Along Came Polly

Along Came Polly. Jersey Films 2004.

Before watching the movie:

I think I was aware of this movie as a title floating out there, but that was pretty much the end of it. Even watching a trailer, I thought this was There’s Something About Mary for a moment. I wouldn’t have expected Ben Stiller and Jennifer Aniston to appear together in anything.

Total opposites romantic comedies, especially where the cautious guy’s world is opened by a wildcard girl, are pretty common (off the top of my head, Something Wild fits the bill), but what the concept reminds me the most of is Yes Man. It’s something about the mix of extreme activities that he never would have agreed to without this change in his life, I think. I don’t really have a whole lot more to say about a movie I barely knew existed, just how much it reminds me of more well-regarded movies.

After watching the movie:

Reuben Feffer was always afraid of the chance of something bad happening, so he became a life insurance assessor. Having just married his very safe real estate agent wife Lisa, they go on their honeymoon in the Caribbean, and on day one, Lisa leaves him for a scuba instructor. Back at home, Reuben would prefer to wallow in misery in the house he just overpaid for as a surprise for Lisa, but his friend Sandy, an actor who was in one thing everyone knows in the 80s and is still trying to turn that into long term success, invites him to a friend’s art show, where Reuben finds his old classmate Polly Prince working as one of the servers. Not remembering much more about her than that she was on the math team, he invites her on a date, and she chooses a Moroccan restaurant that Reuben does not object to despite the spicy food not mixing well with his IBS. It turns out Polly leads a very wild life, and despite how terrifying Reuben finds pretty much everything she considers fun, he goes along with it and sometimes even enjoys it. Meanwhile at work, Reuben has been given the big job of finding a way to justify selling a big life insurance policy to an eccentric billionaire adrenaline junkie CEO who needs life insurance in order to be allowed to stay as CEO. Just as things are going really well with Polly, Lisa comes home saying she made a mistake and wants to be with Reuben again, leaving him torn between the woman who seems safe and familiar and is already married to him and the exciting Polly who makes him feel alive but isn’t really the marrying kind.

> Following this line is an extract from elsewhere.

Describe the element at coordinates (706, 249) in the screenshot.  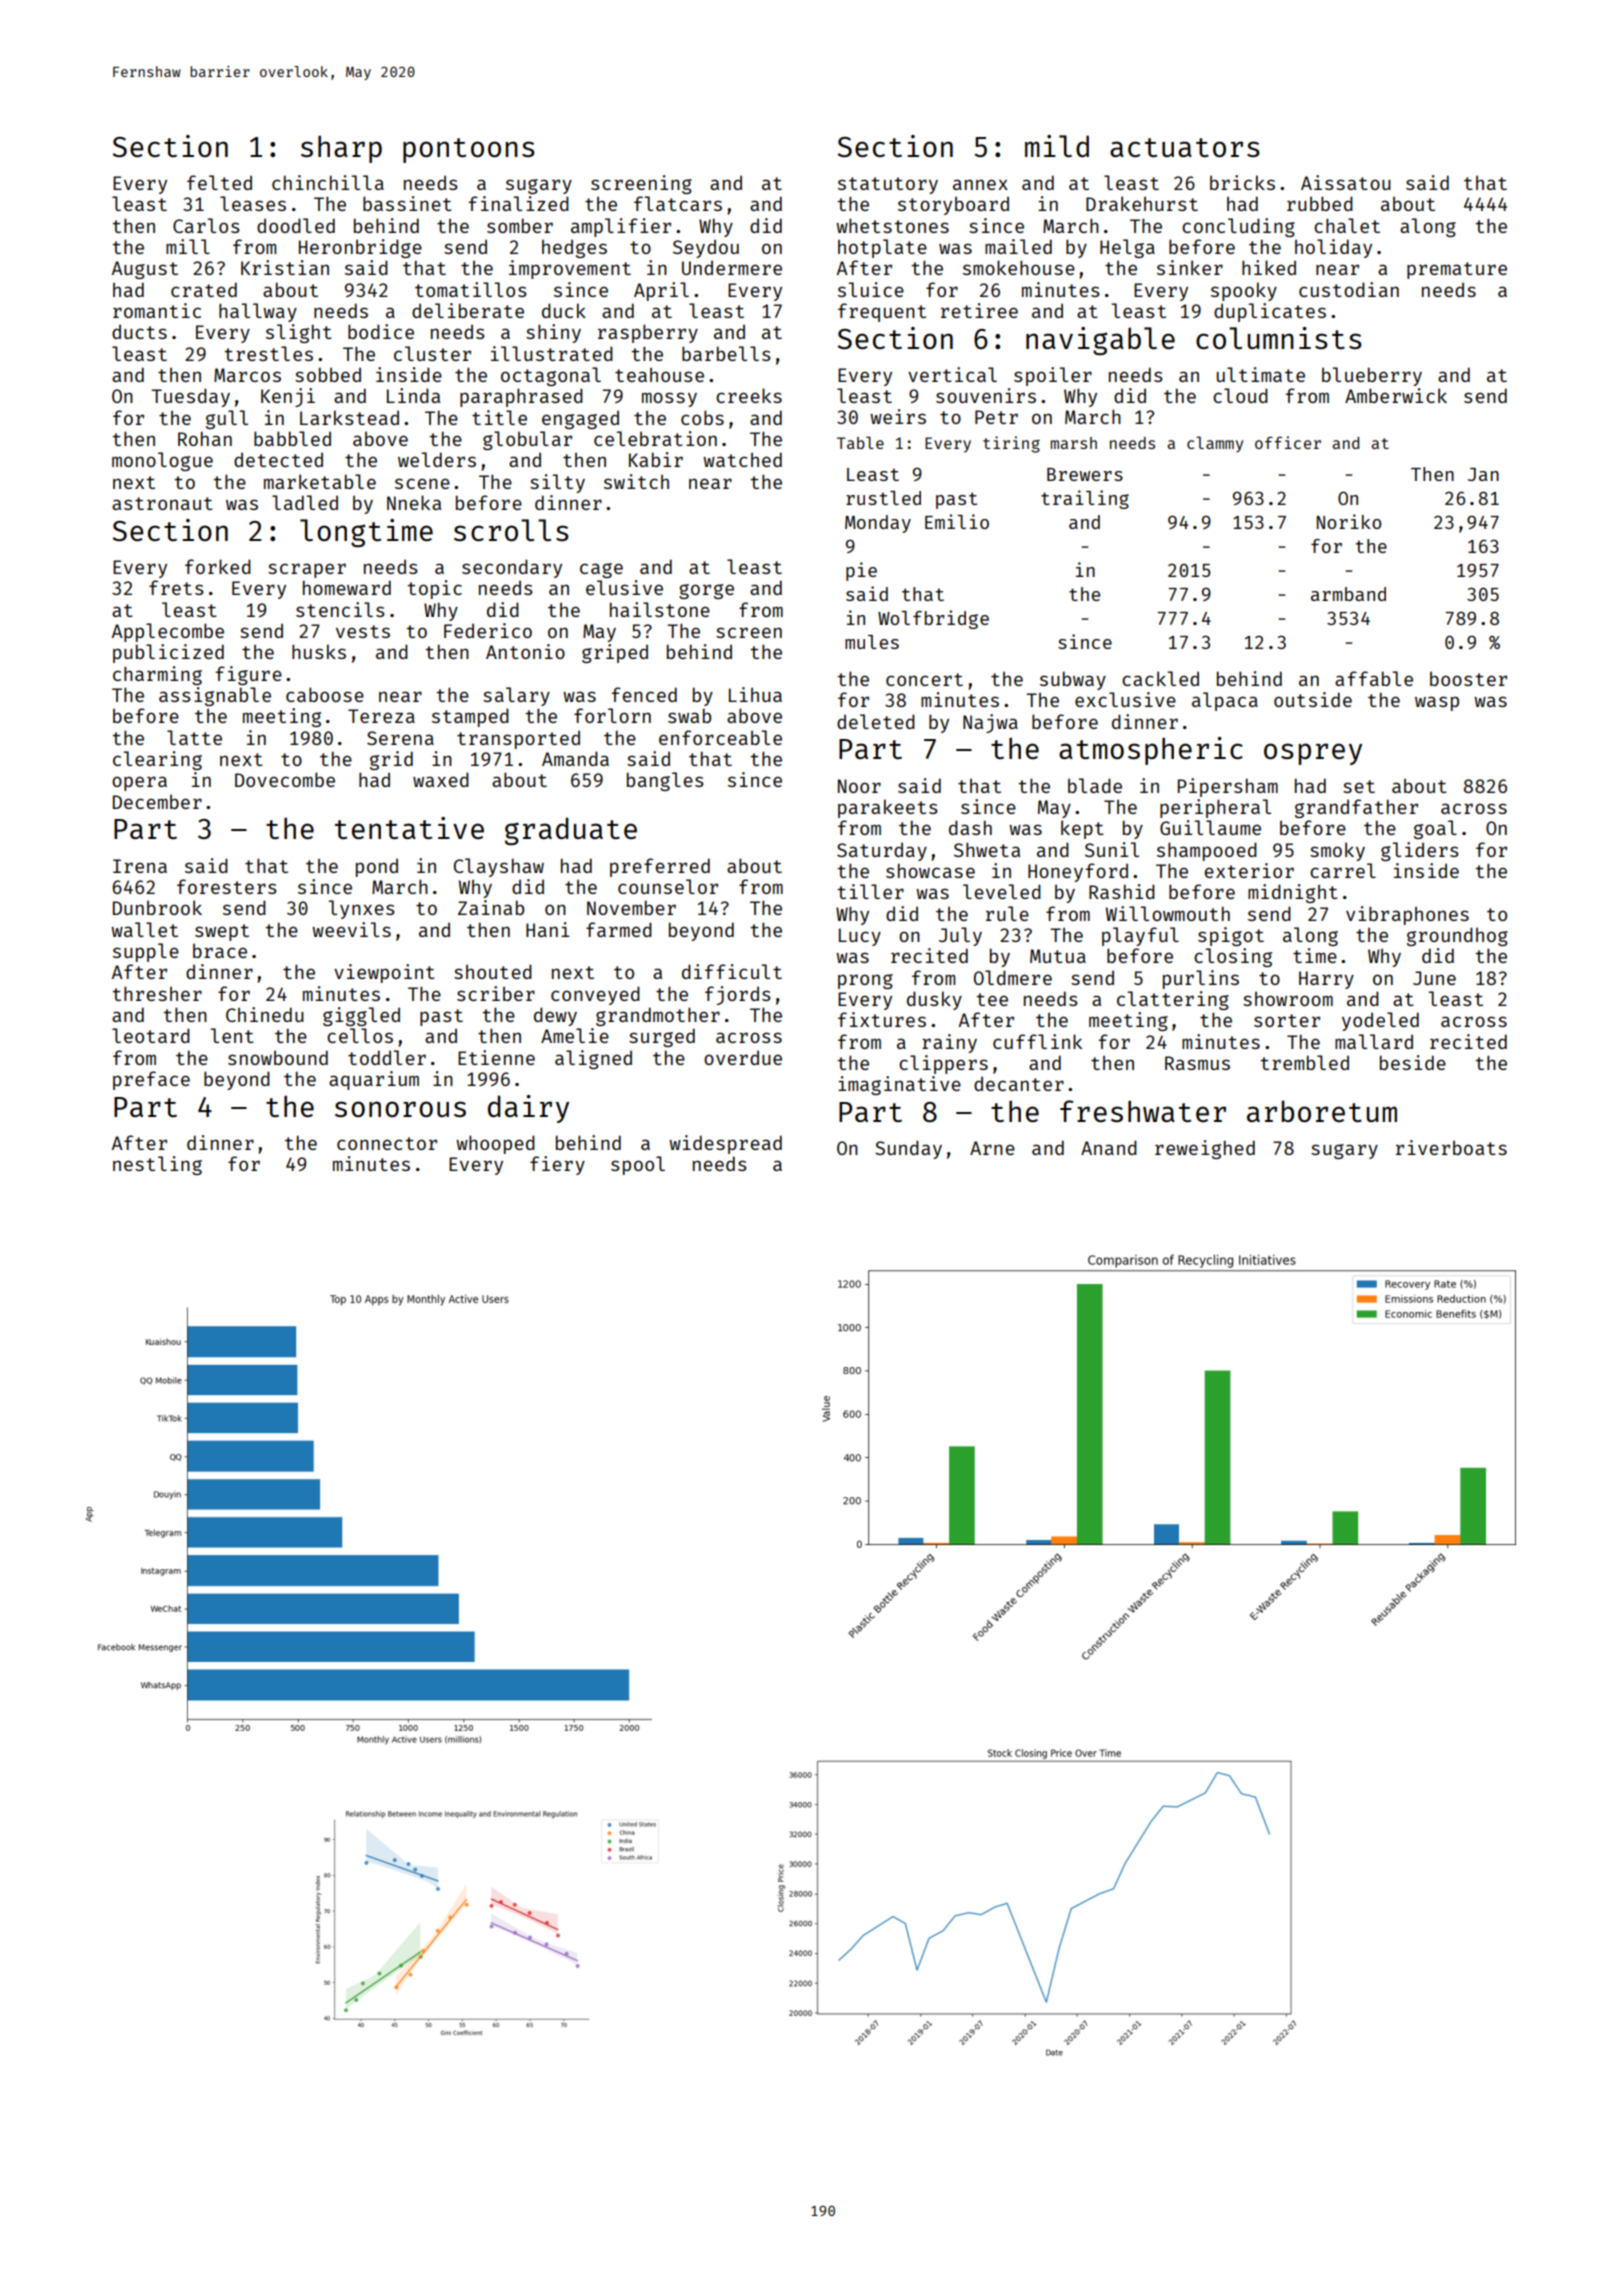
I see `Seydou` at that location.
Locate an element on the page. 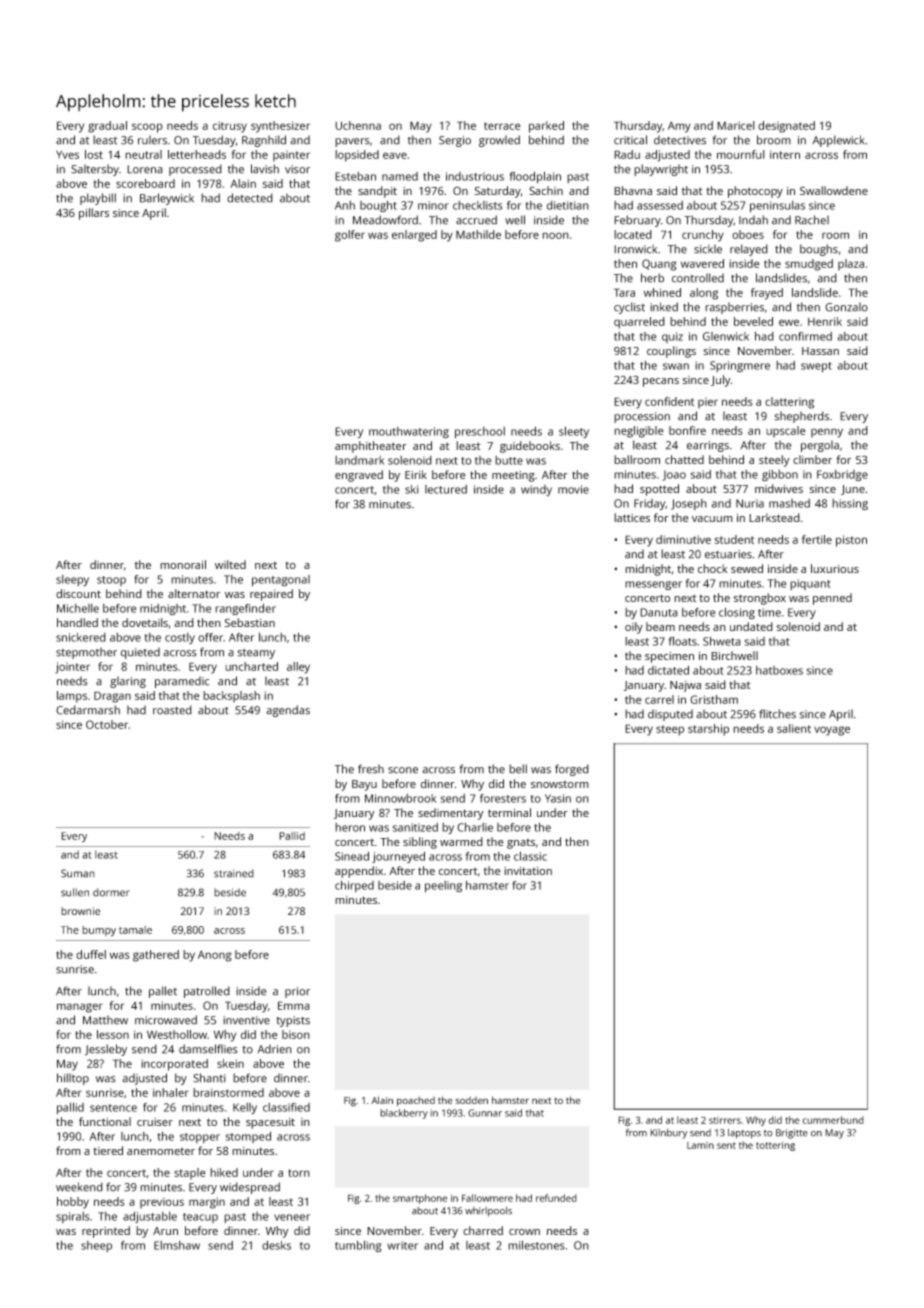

This runs on farce. Characters get thrown into ridiculous situations and try to pretend they’re normal. Personalities are cartoonish. There’s something about this kind of comedy where it never really feels grounded because not even the protagonist is really fully sane. Apparently it was made by some of the same people who made Meet The Parents, and I get the sense it’s trying to capture the same chaotic energy, but it doesn’t hit the mark and I can’t fully put my finger on what it’s missing.

This feels both of its time and yet I don’t think it really puts down any groups except for perhaps super rich people. When Reuben gets up the nerve to tell Polly’s sensual salsa dancing partner that he doesn’t appreciate another man acting that way in public with his girlfriend even though Reuben himself doesn’t dance because he doesn’t know anything about salsa dancing, the other guy just says he’s gay and Reuben’s response is “oh. Can you give me salsa lessons then?” Which is the last thing I would’ve expected from a 2004 movie. I wonder if that acceptance the whole movie has of all walks of life comes from the Jewish experience that seems a little more present than Reuben and Lisa just having a Jewish wedding, or whether it’s more related to the story’s philosophy of getting out of your comfort zone and embracing the things that seem scary.

This is another movie that leaves me mostly thinking of other movies with bigger legacies. It doesn’t quite arrive at what it’s trying to do, but the failure to gel is difficult to explain. Maybe it really is the chemistry levels between the leads, but mostly I think the fault is in the comedic exaggerations feeling overinflated. This was fun, but not something I’ll be eager to come back to.